Lastly, it is not fully established that (pre-)VITT cases are all due to anti-PF4 antibodies, and the full spectrum of pathogenesis is not elucidated. For instance, a clear explanation for the frequent of the otherwise unusual location of venous thrombosis is missing. The explanation for headaches in the absence of (detectable) CVT remains elusive, as thoroughly discussed by the authors.

We would like to take the opportunity of this comment to remind the readers that there are several thrombosis and thrombocytopenia syndromes, other than VITT. In this respect, we do not concur with the authors who seem to equate VITT and thrombosis with thrombosis and thrombocytopenia syndrome (TTS).

Thrombosis and thrombocytopenia syndrome encompass a range of pathogenic processes with some overlaps (see ). Regarding catastrophic antiphospholipid syndrome, coagulation testing should be scrutinized and immunoassays for the so-called antiphospholipid antibodies should be promptly performed, even in vaccinated persons (vaccination being a potential ‘second hit’). In the absence of thrombosis, post-vaccinal immunothrombocytopaenia (ITP) belongs to the differential diagnosis. Of note, intracranial haemorrhage can result from profound thrombocytopenia seen in ITP patients; in that case the classical mucocutaneous haemorrhagic presentation can be a decisive clue, while purpura is much less frequent in (pre-)VITT. Of note as well, some clinical presentations of VITT, in the absence of neurological signs, should be suggestive as well, such as the association of Raynaud’s phenomenon, chilblain-like lesions, and splinter haemorrhages,[3] or on the contrary more deceptive.[4]

What about the usefulness of such an expeditious though careful and insightful clinical research, while colleagues working in European countries are no longer be confronted with people vaccinated with COVID-19 adenovirus-based vaccines? First, all such COVID-19 vaccines are still in use elsewhere around the world. As rightly pointed out by the authors, the further global rollout of SARS-CoV-2 vaccines in low-to-middle-income countries will heavily rely on adenoviral vector-based vaccines, and a pragmatic approach to manage patients in areas with limited access to laboratory and imaging is welcome. In addition, it is likely that vaccines with an adenovirus platform directed at other viruses will be still developed. It is thus crucial to remain attentive to such complications in clinical practice and above all to fully understand what in such vaccines are responsible for them, and why some (very rare) persons are prone to them, something that has remained essentially elusive regarding HIT.

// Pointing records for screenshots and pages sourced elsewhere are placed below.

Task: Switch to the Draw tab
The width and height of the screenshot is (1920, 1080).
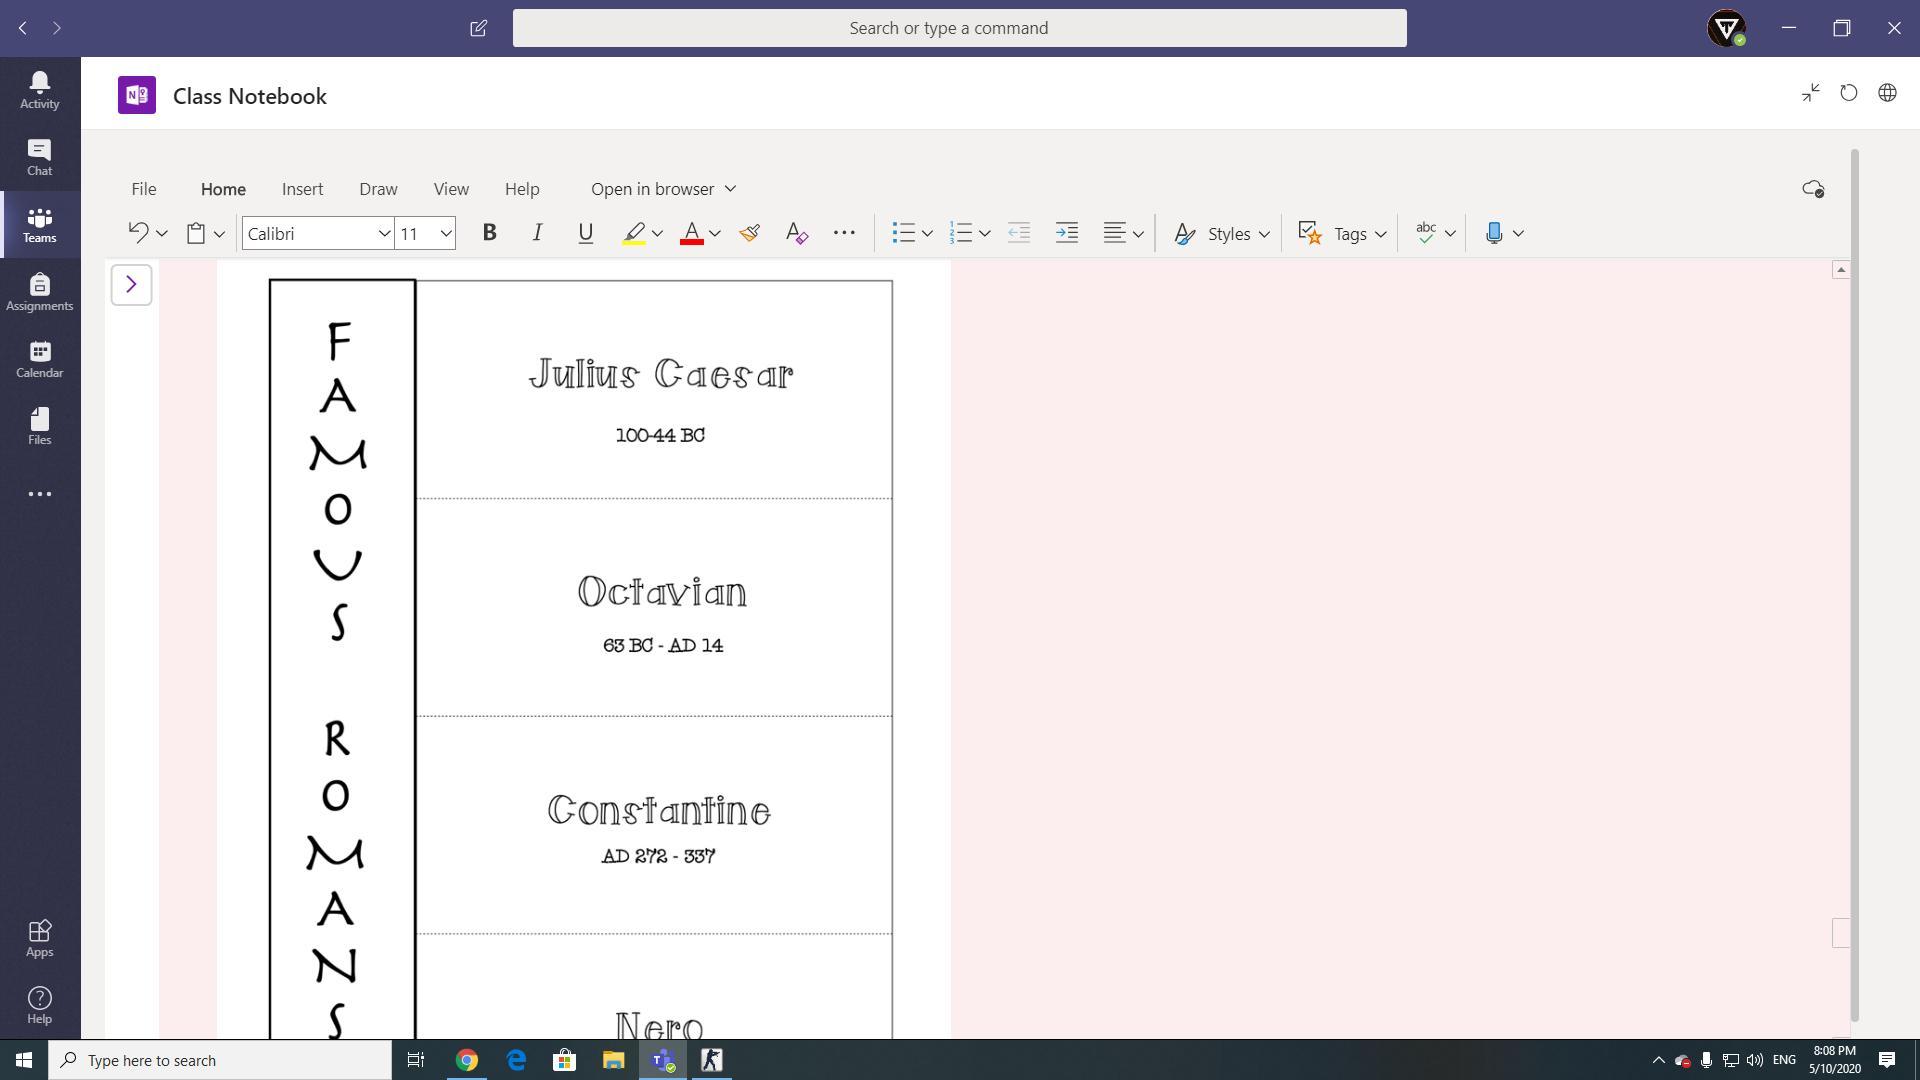Action: pos(378,189)
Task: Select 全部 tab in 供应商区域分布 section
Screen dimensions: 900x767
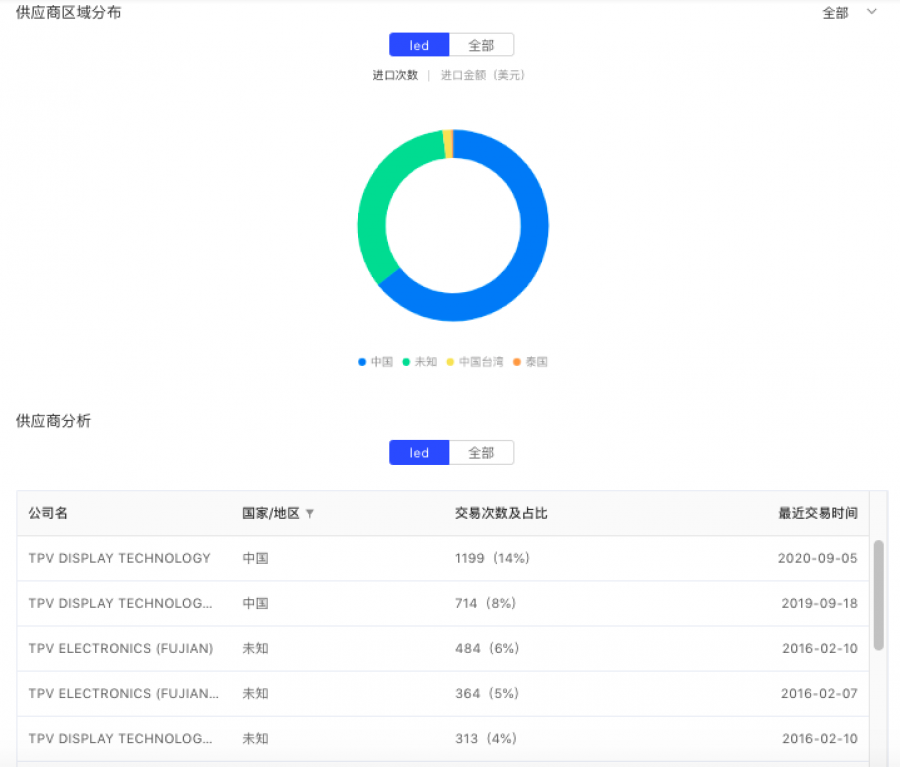Action: (x=481, y=45)
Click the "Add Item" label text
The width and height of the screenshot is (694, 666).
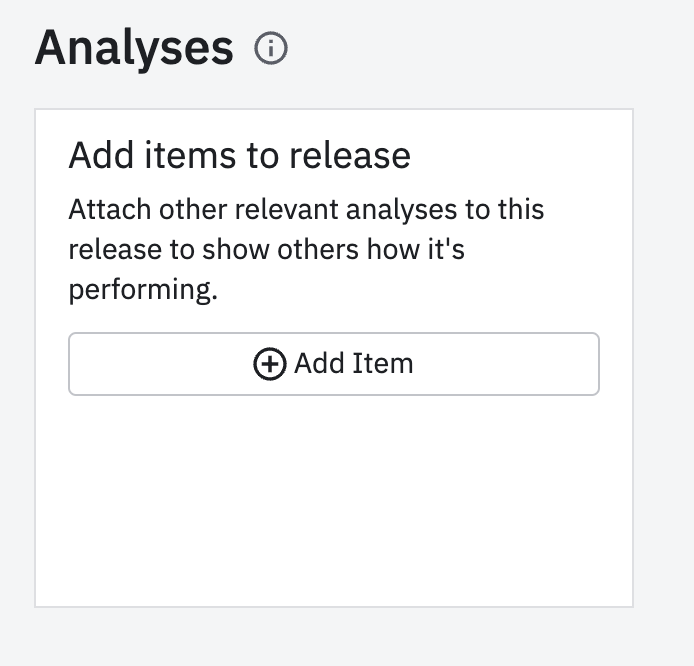click(x=353, y=363)
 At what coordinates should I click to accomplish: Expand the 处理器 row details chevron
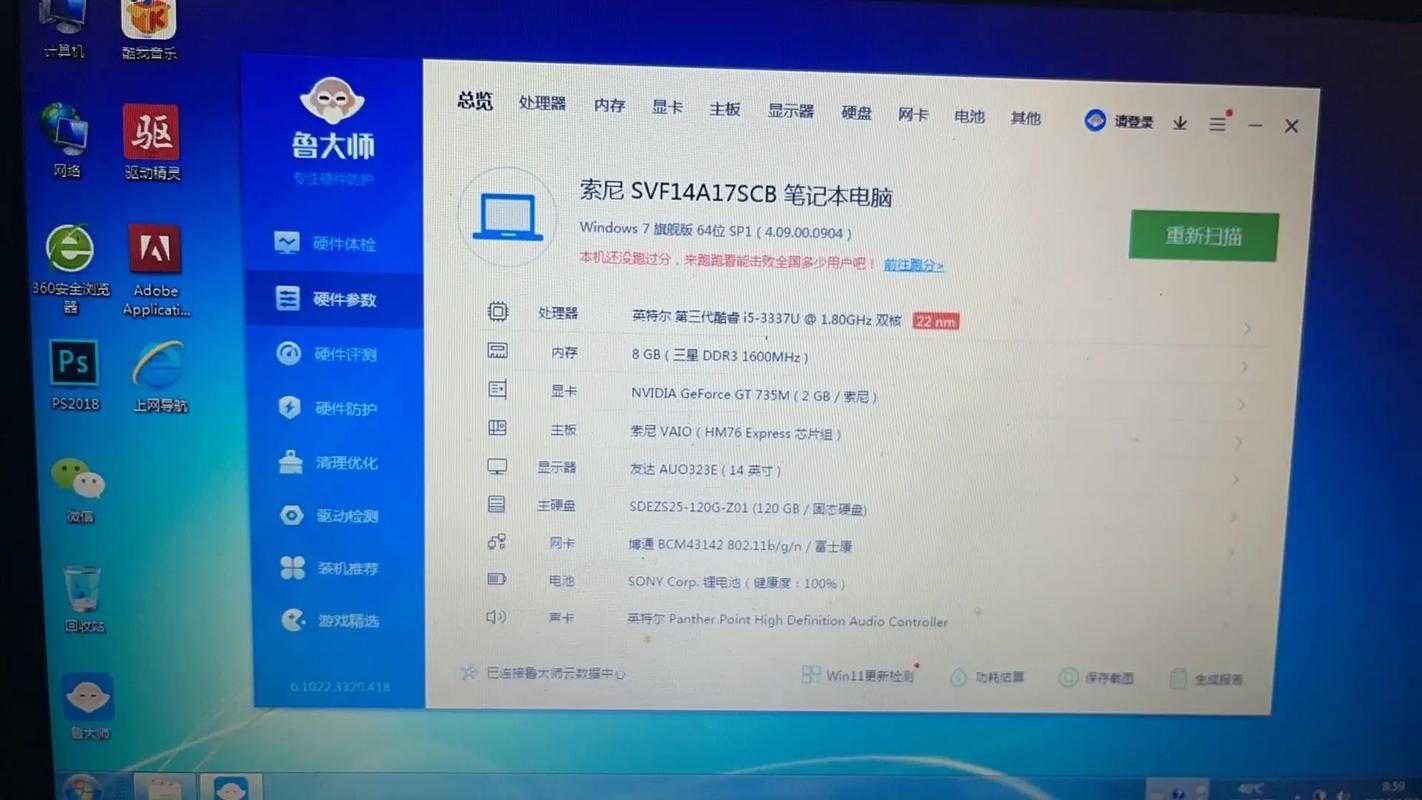(x=1247, y=327)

The take-home message: if you suspect a (pre-)thrombotic syndrome, whether or not the patient has recently been vaccinated, do not rely only on d-dimers testing in the laboratory, but look also carefully at the platelet count, and, if low, at the blood smear (schistocytes seen in thrombotic microangiopathies).

As the COVID-pandemic does not subside, we do concur with the authors that, as vaccination is the most effective approach to contain the pandemic, efficient management of complications should help to maintain and even increase the acceptance for vaccinations worldwide.